◆ Problem description ◆
In the listing below, locate the line containing "Política de Cookies (54, 2253)" and the line containing "Autónomos / Empresas (30, 5)". Output both of them and every line between, exactly as written, and nothing more.

◆ Dataset excerpts ◆
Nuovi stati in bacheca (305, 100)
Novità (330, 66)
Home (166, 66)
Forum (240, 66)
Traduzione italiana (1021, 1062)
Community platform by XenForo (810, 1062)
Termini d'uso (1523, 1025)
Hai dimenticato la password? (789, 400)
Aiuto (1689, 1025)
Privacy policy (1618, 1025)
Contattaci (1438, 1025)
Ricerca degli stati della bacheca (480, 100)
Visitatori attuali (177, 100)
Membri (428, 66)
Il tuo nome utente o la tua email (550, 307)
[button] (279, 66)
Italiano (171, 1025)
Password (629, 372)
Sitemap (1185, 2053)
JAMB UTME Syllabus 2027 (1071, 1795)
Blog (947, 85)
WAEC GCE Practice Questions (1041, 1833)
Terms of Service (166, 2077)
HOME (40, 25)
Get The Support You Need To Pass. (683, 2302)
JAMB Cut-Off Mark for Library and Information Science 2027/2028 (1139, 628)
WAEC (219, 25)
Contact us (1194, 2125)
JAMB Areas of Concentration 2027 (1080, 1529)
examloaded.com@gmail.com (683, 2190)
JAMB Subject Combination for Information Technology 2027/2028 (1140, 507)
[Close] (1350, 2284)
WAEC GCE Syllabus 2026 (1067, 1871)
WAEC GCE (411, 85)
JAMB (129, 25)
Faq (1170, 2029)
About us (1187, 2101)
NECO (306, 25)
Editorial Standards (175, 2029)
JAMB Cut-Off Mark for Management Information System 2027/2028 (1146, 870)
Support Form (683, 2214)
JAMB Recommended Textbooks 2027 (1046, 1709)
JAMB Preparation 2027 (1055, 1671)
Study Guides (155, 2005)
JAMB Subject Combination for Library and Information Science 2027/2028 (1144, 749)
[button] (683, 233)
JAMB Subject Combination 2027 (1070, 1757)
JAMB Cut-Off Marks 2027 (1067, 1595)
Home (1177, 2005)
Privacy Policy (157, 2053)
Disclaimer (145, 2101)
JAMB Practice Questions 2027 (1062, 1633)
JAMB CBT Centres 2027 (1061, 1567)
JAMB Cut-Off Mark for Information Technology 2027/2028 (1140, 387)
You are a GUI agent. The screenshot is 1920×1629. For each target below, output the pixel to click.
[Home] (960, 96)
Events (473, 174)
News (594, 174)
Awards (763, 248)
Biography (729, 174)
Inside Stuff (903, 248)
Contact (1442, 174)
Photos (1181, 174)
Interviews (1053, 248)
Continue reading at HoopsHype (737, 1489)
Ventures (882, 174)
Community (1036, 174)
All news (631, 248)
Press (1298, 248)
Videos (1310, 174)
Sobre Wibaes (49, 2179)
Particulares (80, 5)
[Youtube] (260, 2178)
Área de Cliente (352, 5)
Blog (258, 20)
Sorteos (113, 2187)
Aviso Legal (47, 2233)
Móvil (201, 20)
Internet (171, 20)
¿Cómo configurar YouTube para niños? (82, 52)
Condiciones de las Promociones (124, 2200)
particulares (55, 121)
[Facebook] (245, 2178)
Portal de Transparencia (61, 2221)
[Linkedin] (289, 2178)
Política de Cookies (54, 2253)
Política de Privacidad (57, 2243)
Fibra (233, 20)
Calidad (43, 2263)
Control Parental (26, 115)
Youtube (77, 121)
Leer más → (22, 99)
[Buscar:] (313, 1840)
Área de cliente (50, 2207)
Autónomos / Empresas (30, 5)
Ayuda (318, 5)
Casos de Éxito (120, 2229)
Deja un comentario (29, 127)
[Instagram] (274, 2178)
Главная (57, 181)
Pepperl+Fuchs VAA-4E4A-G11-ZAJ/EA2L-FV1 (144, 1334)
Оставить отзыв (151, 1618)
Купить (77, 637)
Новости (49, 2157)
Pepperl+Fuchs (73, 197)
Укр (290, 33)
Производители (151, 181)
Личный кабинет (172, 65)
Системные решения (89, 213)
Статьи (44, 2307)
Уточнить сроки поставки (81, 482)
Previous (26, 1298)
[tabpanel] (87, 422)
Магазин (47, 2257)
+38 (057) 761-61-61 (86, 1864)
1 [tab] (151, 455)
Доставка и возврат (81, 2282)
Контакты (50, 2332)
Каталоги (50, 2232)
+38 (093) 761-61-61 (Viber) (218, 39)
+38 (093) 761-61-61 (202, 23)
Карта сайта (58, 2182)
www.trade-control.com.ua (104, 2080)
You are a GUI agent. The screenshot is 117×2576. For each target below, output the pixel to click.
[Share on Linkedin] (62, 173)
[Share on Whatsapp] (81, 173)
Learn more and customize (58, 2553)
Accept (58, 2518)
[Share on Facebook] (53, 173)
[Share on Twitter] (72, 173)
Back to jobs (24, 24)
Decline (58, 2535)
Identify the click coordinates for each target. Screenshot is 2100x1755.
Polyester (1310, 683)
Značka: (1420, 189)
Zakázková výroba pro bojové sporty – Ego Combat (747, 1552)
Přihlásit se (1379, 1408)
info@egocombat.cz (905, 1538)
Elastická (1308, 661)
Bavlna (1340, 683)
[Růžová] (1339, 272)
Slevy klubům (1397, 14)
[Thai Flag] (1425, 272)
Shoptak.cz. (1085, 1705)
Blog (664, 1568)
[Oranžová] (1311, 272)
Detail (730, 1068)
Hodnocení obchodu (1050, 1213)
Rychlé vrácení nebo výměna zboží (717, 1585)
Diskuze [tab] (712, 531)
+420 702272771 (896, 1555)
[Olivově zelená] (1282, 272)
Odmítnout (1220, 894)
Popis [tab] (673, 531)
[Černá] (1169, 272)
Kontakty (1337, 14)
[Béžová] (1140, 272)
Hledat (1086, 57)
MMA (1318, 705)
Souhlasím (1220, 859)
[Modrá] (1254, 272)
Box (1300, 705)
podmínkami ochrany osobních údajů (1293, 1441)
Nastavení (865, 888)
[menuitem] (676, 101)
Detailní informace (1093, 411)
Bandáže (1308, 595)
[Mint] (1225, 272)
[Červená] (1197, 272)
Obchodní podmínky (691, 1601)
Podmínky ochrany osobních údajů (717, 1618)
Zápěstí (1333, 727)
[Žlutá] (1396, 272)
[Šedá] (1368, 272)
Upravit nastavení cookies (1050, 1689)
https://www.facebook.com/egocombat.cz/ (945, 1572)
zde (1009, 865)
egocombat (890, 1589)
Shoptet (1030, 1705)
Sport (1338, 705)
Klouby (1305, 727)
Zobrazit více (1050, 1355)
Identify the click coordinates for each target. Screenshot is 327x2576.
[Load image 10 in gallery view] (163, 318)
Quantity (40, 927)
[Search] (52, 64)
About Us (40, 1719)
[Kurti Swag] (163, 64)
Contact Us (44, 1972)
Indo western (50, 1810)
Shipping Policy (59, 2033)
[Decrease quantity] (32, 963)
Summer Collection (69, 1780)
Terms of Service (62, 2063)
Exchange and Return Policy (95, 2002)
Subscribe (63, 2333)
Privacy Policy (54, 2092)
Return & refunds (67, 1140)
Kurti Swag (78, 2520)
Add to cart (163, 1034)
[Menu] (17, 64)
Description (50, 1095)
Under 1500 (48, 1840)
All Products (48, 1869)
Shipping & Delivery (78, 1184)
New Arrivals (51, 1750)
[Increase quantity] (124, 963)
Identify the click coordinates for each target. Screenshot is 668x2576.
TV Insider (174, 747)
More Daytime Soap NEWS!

◆ Response below ◆
Política de Cookies (54, 2253)
Política de Privacidad (57, 2243)
Fibra (233, 20)
Calidad (43, 2263)
Control Parental (26, 115)
Youtube (77, 121)
Leer más → (22, 99)
[Buscar:] (313, 1840)
Área de cliente (50, 2207)
Autónomos / Empresas (30, 5)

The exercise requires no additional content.